Treinta y un años más tarde, el manabita Teodoro Alvarado Olea ingresa como accionista de la empresa. Tras la muerte de Moreno, son los descendientes de Alvarado quienes continúan sentándose en los sillones de la presidencia y la gerencia de la compañía que este año cumple 85 de fundación.
Por su antigüedad y variedad de servicios, Senefelder es reconocida como una de las empresas más importantes del país en la impresión de material promocional, cajas de cartón corrugado, etiquetas, cuadernos, libros, empaques para exportación de camarones, formularios continuos, cheques de 16 bancos con más de 20 sistemas de seguridad y las revistas del grupo de Editores Nacionales (ENSA).
Luis Jiménez Alvarado, su actual gerente general, cree que la principal fortaleza de la compañía es estar presente en el 80% del mercado ecuatoriano: "Mantenemos una cartera de 1.500 clientes nacionales y 120 más que consideramos vip o exportadores.

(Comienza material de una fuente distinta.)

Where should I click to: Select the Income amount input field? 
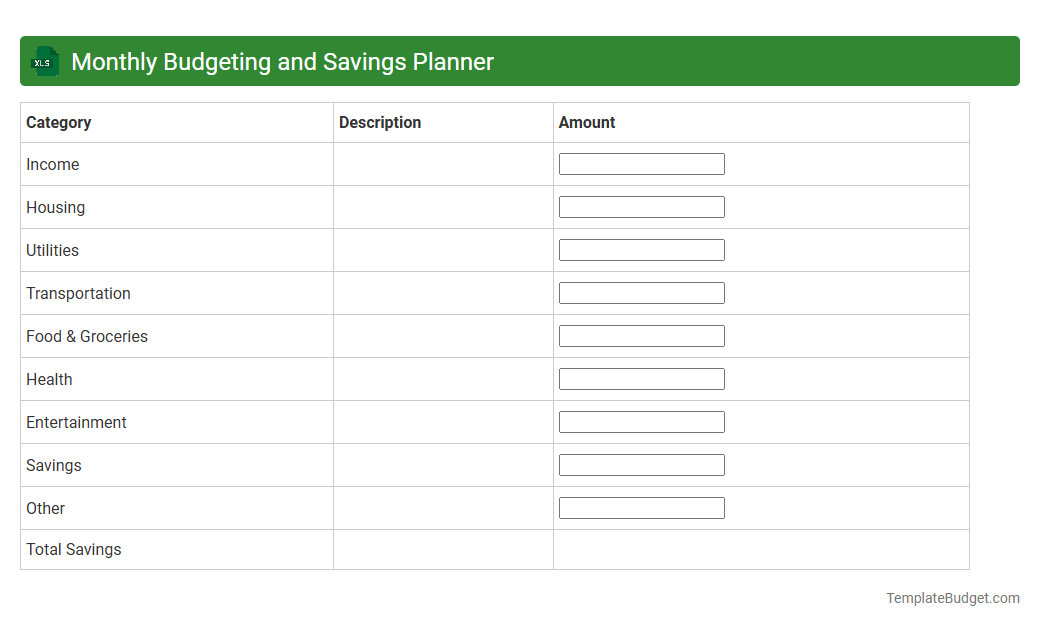point(641,163)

Además tenemos oficinas en Perú, Chile y Centroamérica lo que representa el 15% de la facturación mensual", afirma.
Ese crecimiento en la demanda de los clientes y la falta de espacio los obligó a adquirir nuevas instalaciones y algunas maquinarias modernas. Un traslado que realizan de a poco desde la Av. Domingo Comín, en el sur de Guayaquil, a Durán. Con una inversión de casi cinco millones de dólares, a los 290 empleados que hoy tiene la empresa los albergará una nueva casa de 30.000 metros cuadrados desde el mes de abril.
Entre ellos estará Juan Pablo Gutiérrez. Con su cuerpo delgado y su lento andar de 89 años a cuestas, pasa por escritorios y oficinas para entregar la correspondencia. Luego de 60 años de labores en Senefelder, sus actividades se han restringido. Cuenta que por 48 años fue cobrador de la firma y cuando intentó renunciar por enfermedad, los dueños no se lo permitieron por cariño, pero le asignaron menos trabajo.
"Entré ganando un sucre con 50 centavos como operador de maquinaria, luego andaba con mi maletita cobrando las facturas, gracias a ello logré tener mi casa e hice profesionales a mis tres hijos. Ahora con la jubilación y mi sueldo recibo cerca de 700 dólares", recuerda este hombre de Paján, Manabí.
El nombre de Guido Cabrera se ubica en la parte medular de la empresa. Él es operador maestro y controlador de las ocho impresoras de la planta. Su visto bueno a los detalles y los colores es lo que esperan los demás operarios para encender las máquinas. Cabrera cuenta que hace 45 años, cuando lo contrataron trabajaba como muchacho de mandados, "para que cargara los cuadernos. Luego aprendí viendo a los demás, cómo era el proceso de impresión".
Por su mirada pasan los empaques de la mayoría de productos que luego forman parte de la vida cotidiana: la etiqueta de la botella de aceite, la cajita de papas fritas del fin de semana, las bolsas de regalos de las cadenas de almacenes o los cuadernos de los estudiantes.